DATA IN THIS EXERCISE =>
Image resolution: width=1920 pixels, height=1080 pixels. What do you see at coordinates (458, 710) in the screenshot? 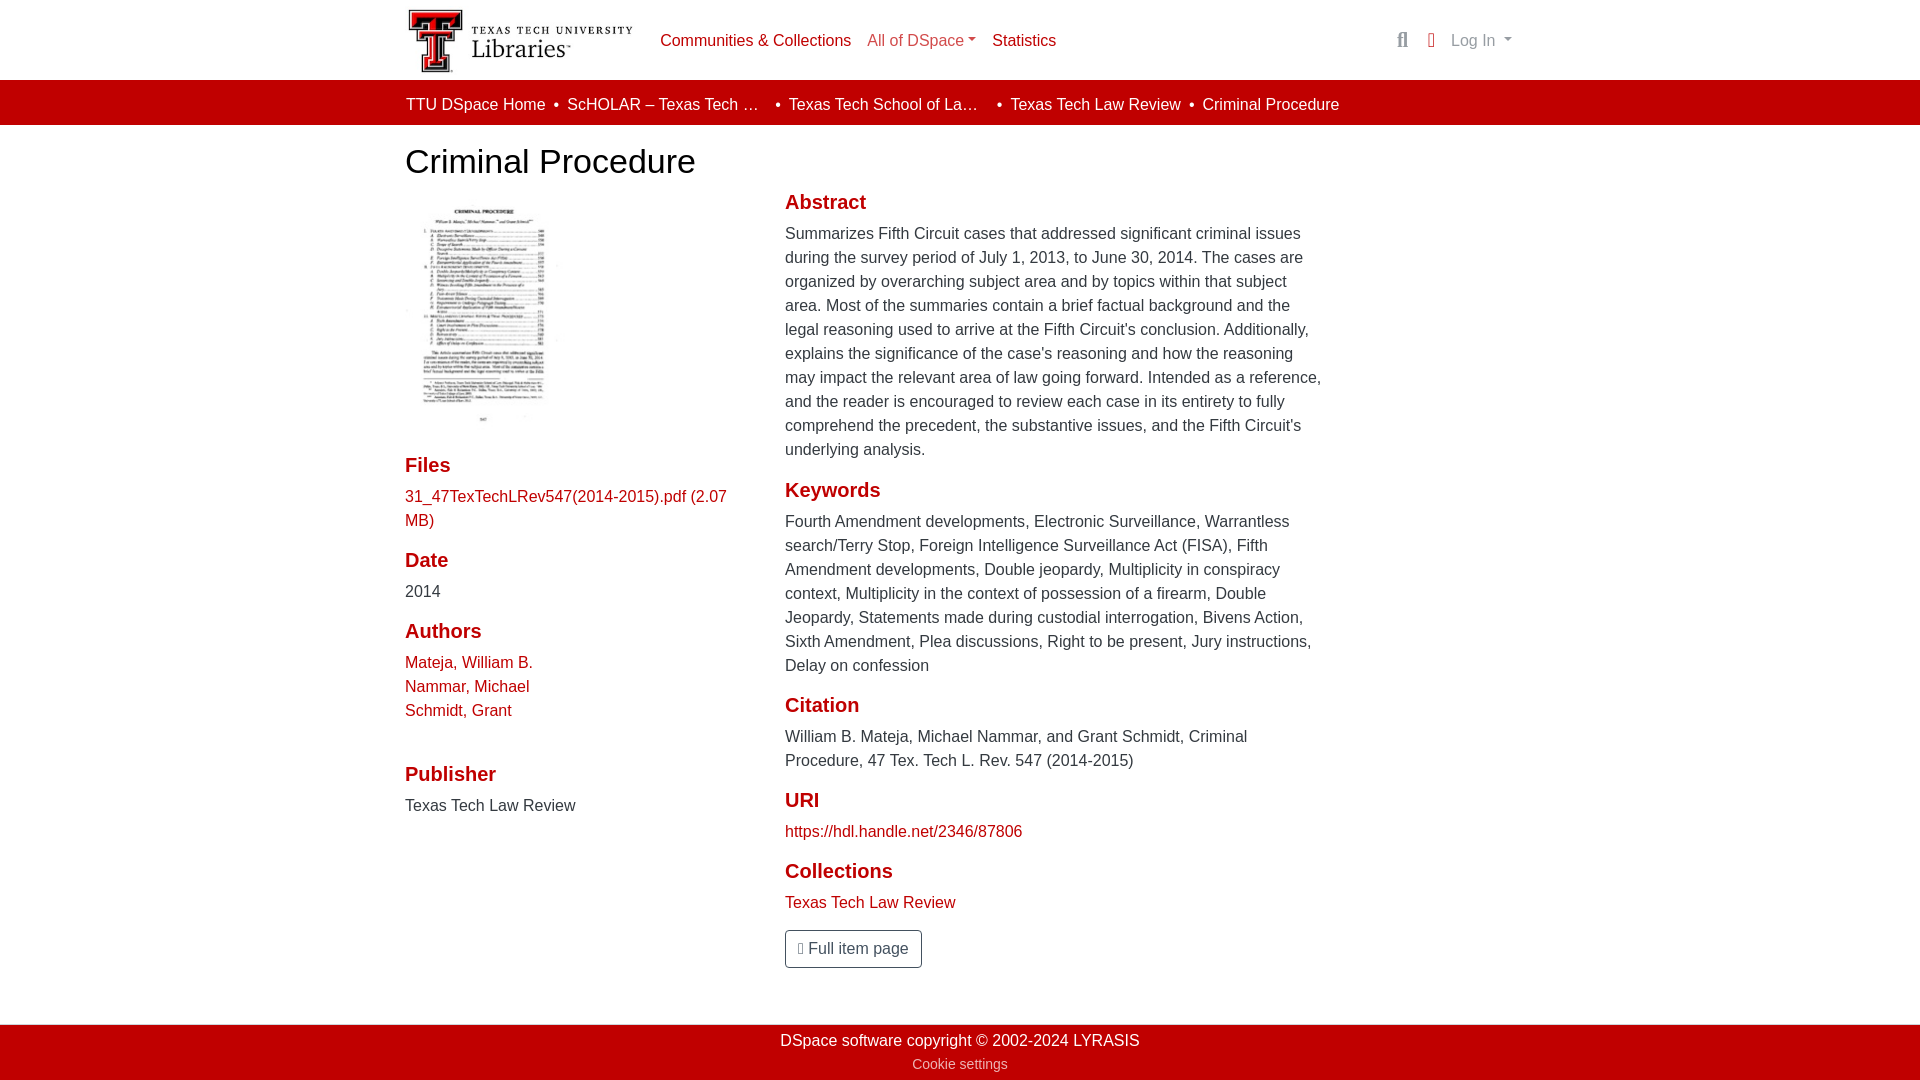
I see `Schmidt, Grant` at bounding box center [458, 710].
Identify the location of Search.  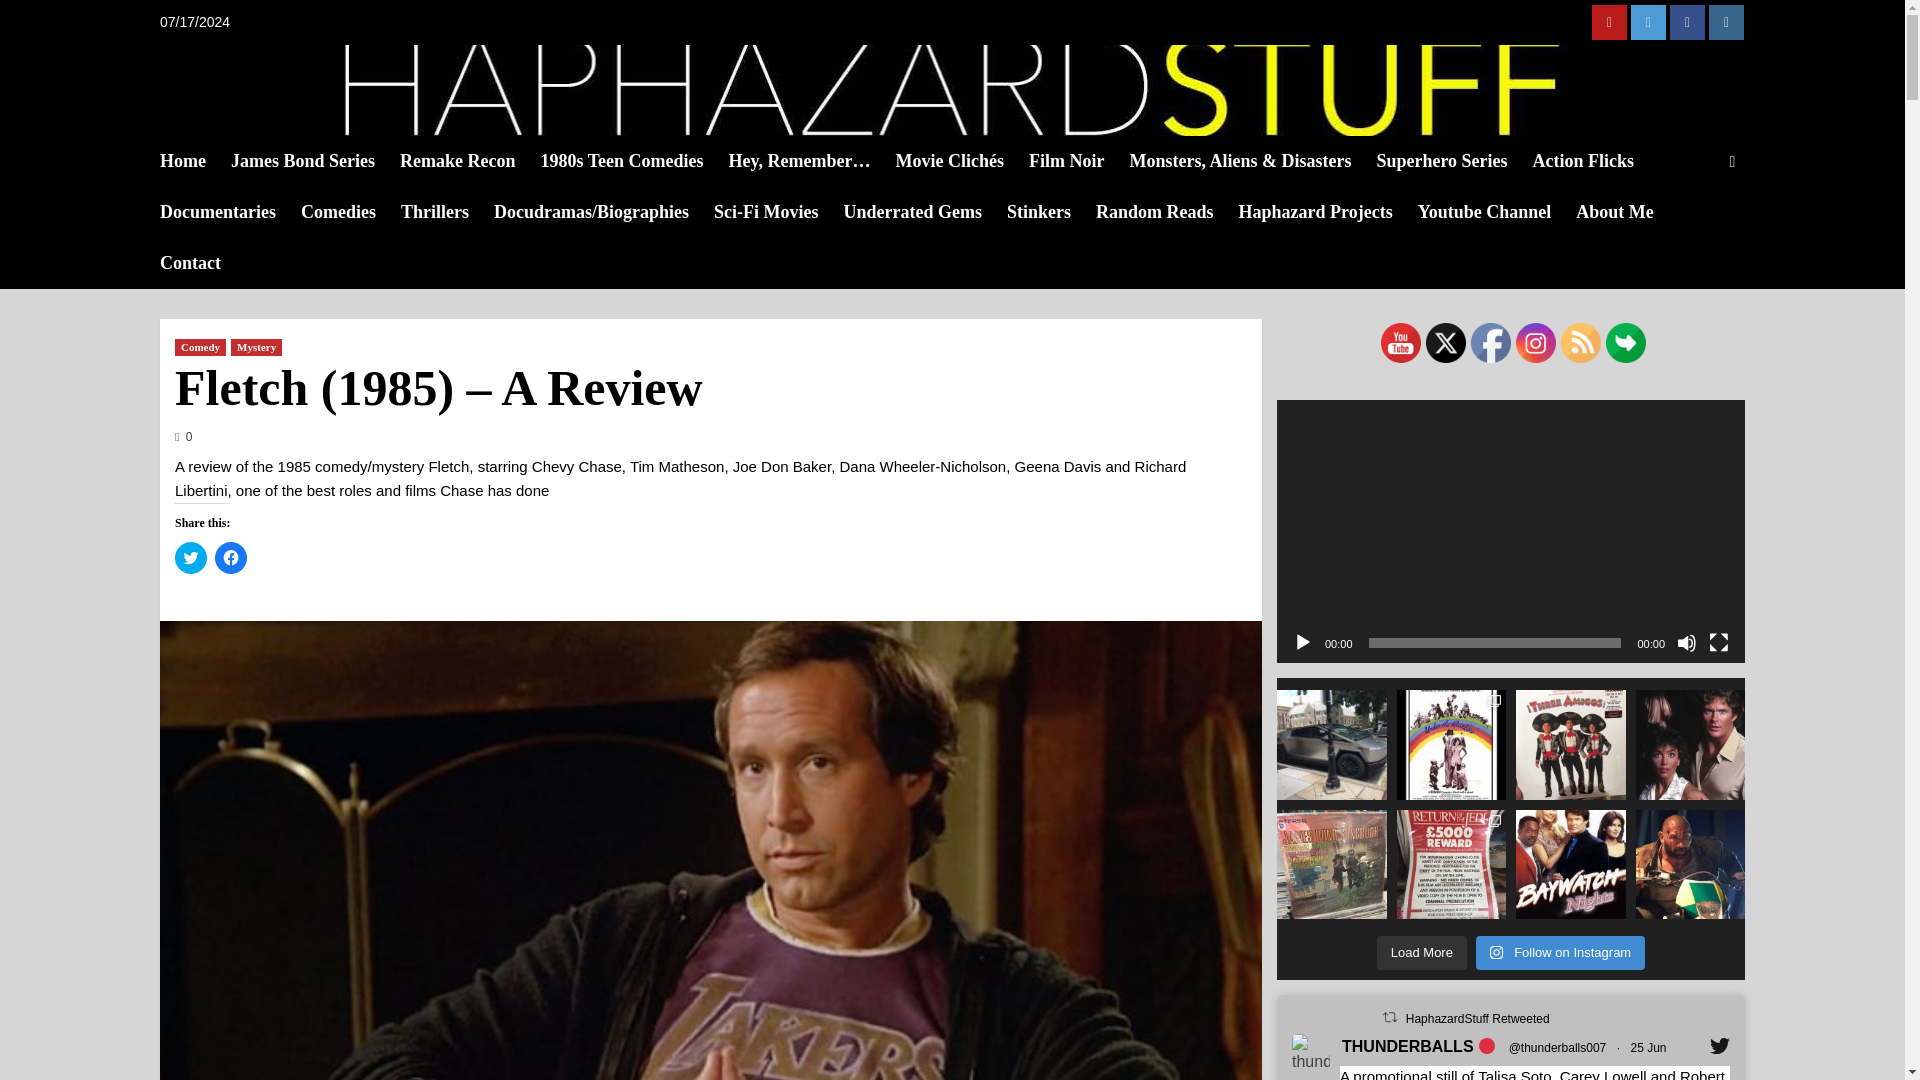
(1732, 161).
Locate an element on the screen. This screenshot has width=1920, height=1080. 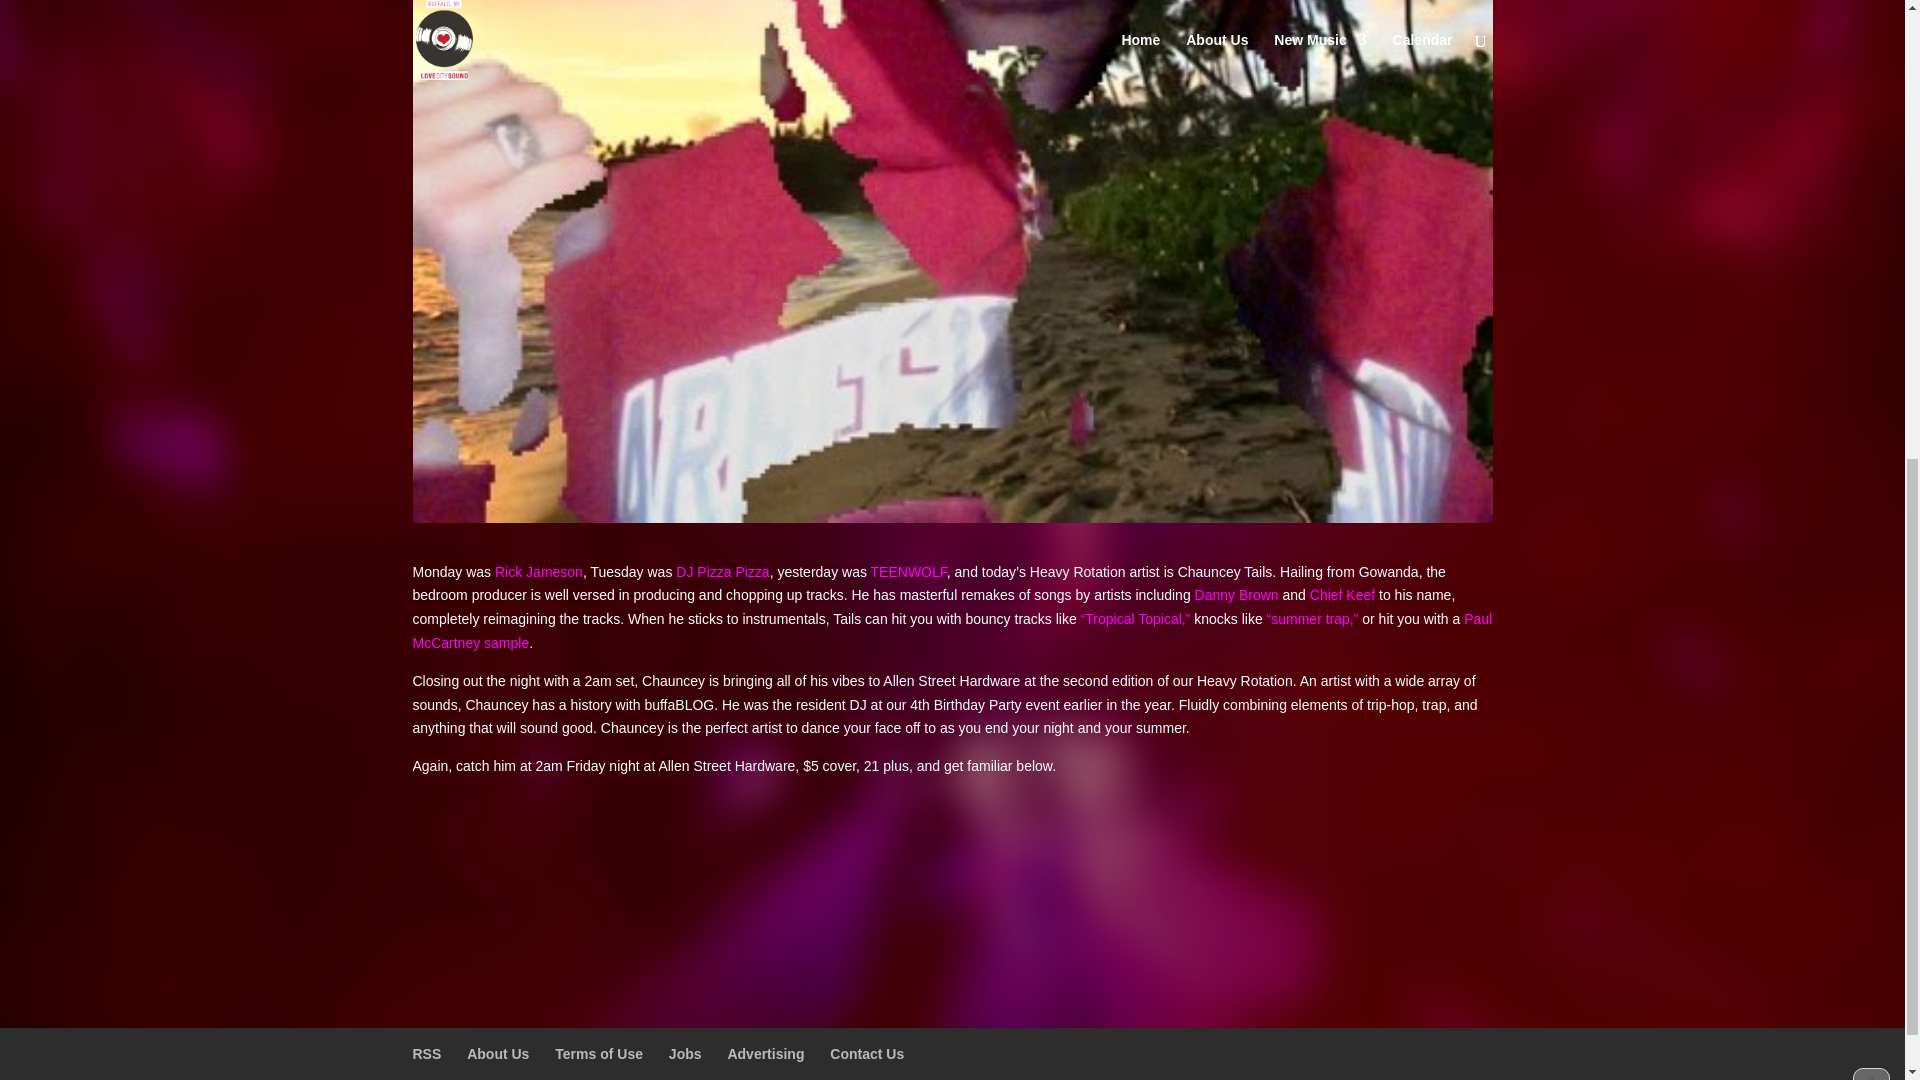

TASK INSTRUCTIONS => Rewrite the records above, substituting "image" for each occurrence of "screenshot" and keeping everything else the same. Omit the pictures from your answer.

RESULT FOR THIS EXERCISE =>
Image resolution: width=1920 pixels, height=1080 pixels. What do you see at coordinates (458, 710) in the image? 
I see `Schmidt, Grant` at bounding box center [458, 710].
Identify the location of Search.  
(1732, 161).
Locate an element on the screen. This image has width=1920, height=1080. 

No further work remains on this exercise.